Project Innocence's research resulted in 18 innocent people recently being released from death row. Since 1930, more than 140 innocent people have been released from America's death rows. Left unstated were the number of innocent people executed. This abundance of caution in the American justice system is a huge cost, yet innocent people are still convicted and executed.
A recent study in California concluded that the cost of the death penalty in that state has totaled over $4 billion since 1978.
If California's governor commuted the sentences of those now on death row to life without parole, this would result in an immediate savings of $170 million per year, with a savings of $5 billion over the next 20 years. Who knows what savings might occur if all states did so.
If we replaced the death penalty with life without parole, the billions of savings could be applied to more socially beneficial projects.
America's insistence on rigid adherence to an ancient biblical injunction, "an eye for an eye, a tooth for a tooth," is a huge waste of precious resources better used for other things to improve our society, not to extract vengeance.
Jay Hall, Tampa
On budget, breaking through gridlock April 14, Tim Nickens column
For a permanent fix
I agree that both Democrats and Republicans need to back off their dogmatic budget proposals and accept a balanced approach. I was particularly pleased with Tim Nickens' comment on fixing Social Security: He said that President Barack Obama's concession on using a modified cost-of-living adjustment to help control costs needed to be combined with raising the cap on income subject to the payroll tax.

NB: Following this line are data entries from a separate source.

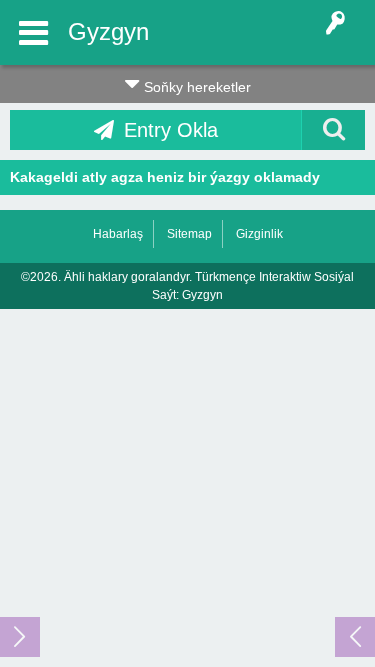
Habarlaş (118, 234)
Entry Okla (171, 130)
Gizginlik (259, 234)
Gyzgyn (108, 31)
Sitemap (189, 234)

That's a good suggestion, but a better approach would be to eliminate the cap, just as the cap on the Medicare tax was eliminated many years ago. Unfortunately, eliminating that cap then didn't fix Medicare because of the rapid escalation in health care costs. Social Security costs, on the other hand, have a different set of dynamics, and eliminating the cap would permanently fix that part of the budget quagmire.
Jerry Stephens, Riverview
Father of improv | April 13
Laughter and sadness
It's the end of an era. Jonathan Winters, along with Red Skelton, were masters of their art. I grew up loving them for their wit and sincerity.
Red could never tell a joke without laughing himself, or at himself. He was the embodiment of a little red-haired elf, who we all loved for his simplicity and honesty as well as his comedy.

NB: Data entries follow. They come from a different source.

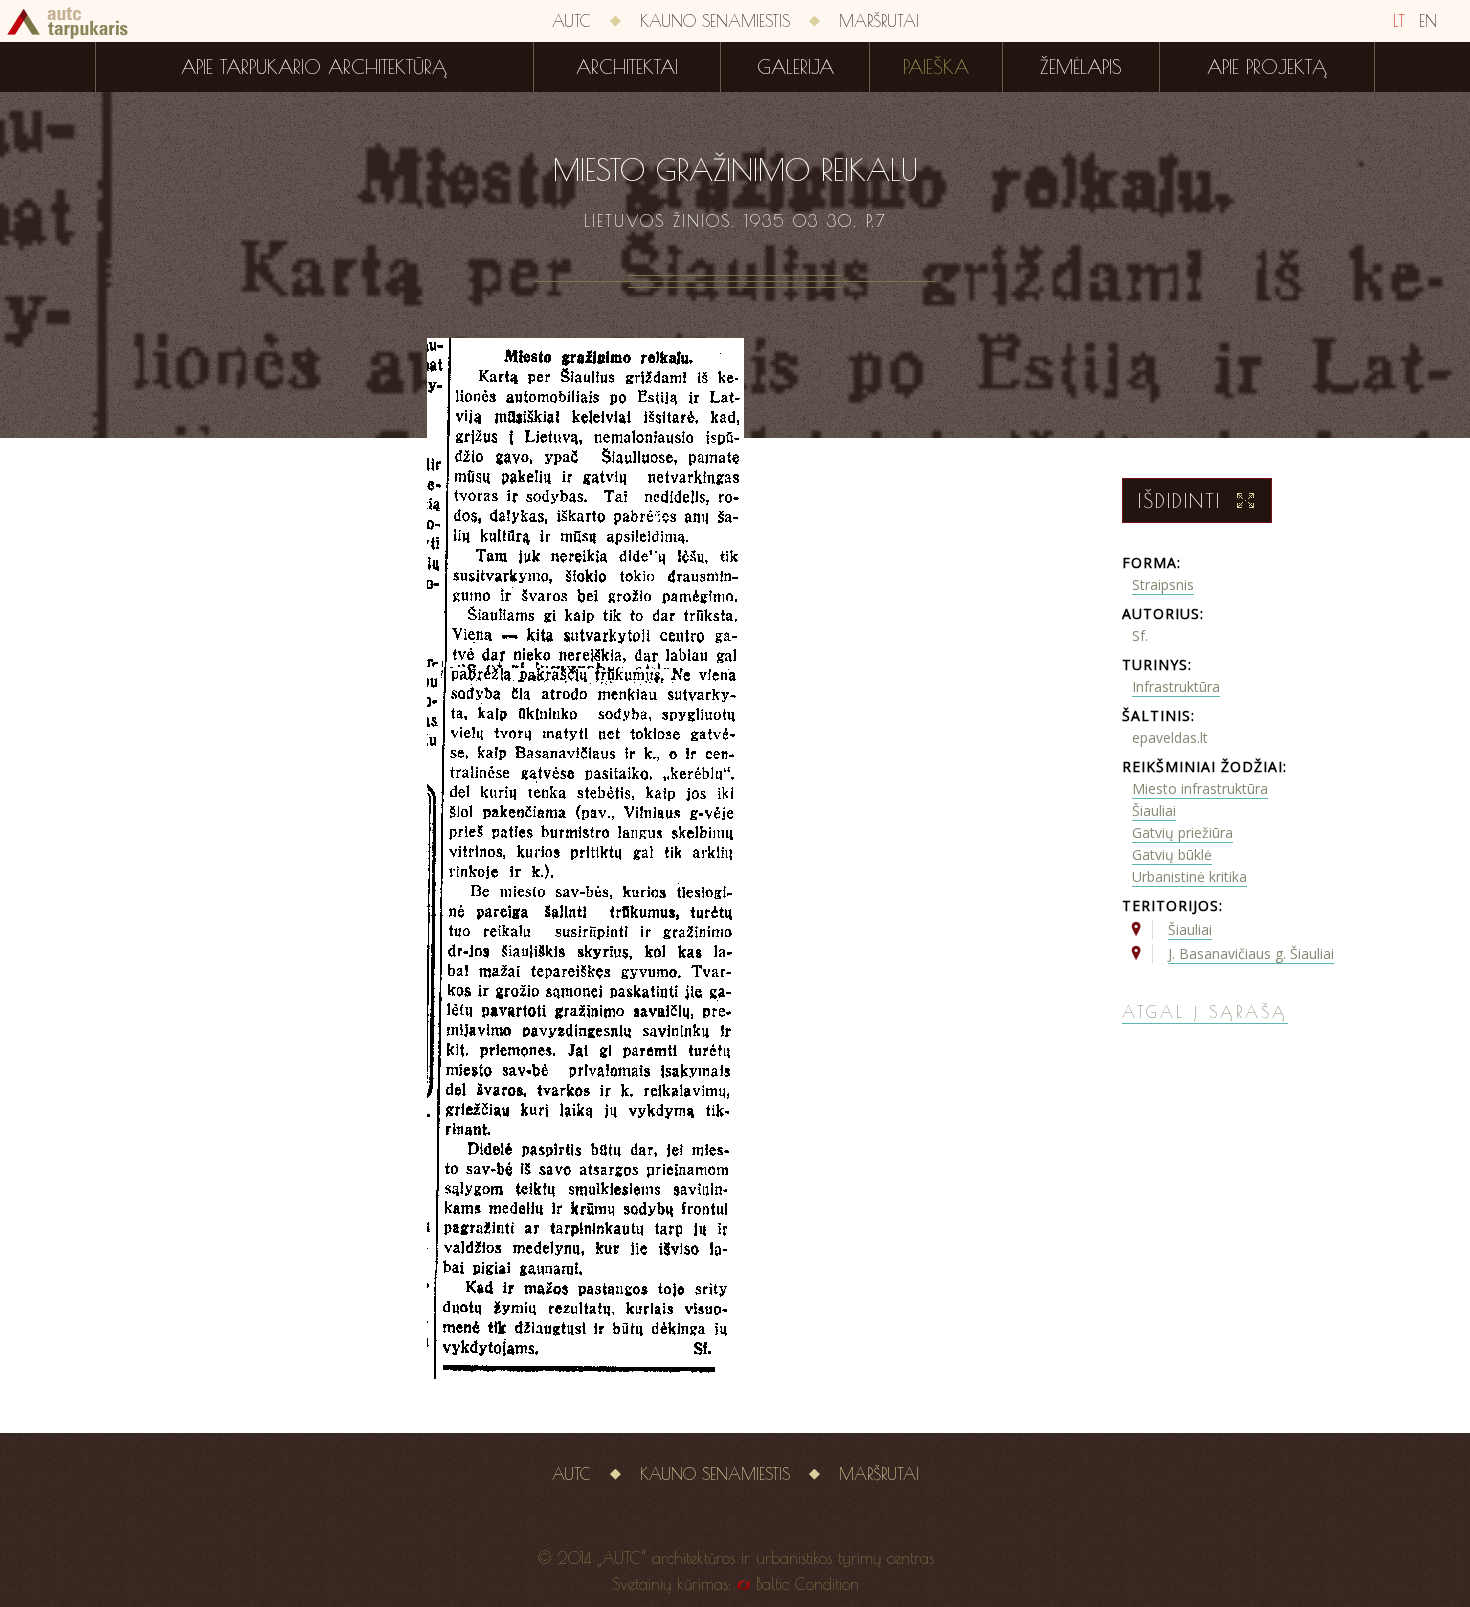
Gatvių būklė (1172, 854)
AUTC (571, 21)
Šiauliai (1154, 810)
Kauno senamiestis (715, 21)
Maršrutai (879, 21)
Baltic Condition (807, 1584)
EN (1428, 21)
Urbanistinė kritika (1189, 876)
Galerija (795, 67)
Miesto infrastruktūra (1200, 788)
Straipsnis (1163, 584)
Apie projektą (1267, 67)
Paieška (936, 67)
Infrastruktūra (1176, 686)
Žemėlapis (1081, 67)
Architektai (627, 67)
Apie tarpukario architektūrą (314, 67)
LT (1399, 21)
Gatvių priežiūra (1182, 832)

Jonathan, who could never look at an object or hear a word with out finding the hidden, hysterical meanings in them, was never at a loss for giving us a good clean and hearty laugh.
These men inspired many others through the years, who have tried to copy them, their "characters" and their style. Yet who among those followers have kept to the high standards of creativity that Red and Jonathan laid down?
We are saddened, and sadder as an audience, for their passing.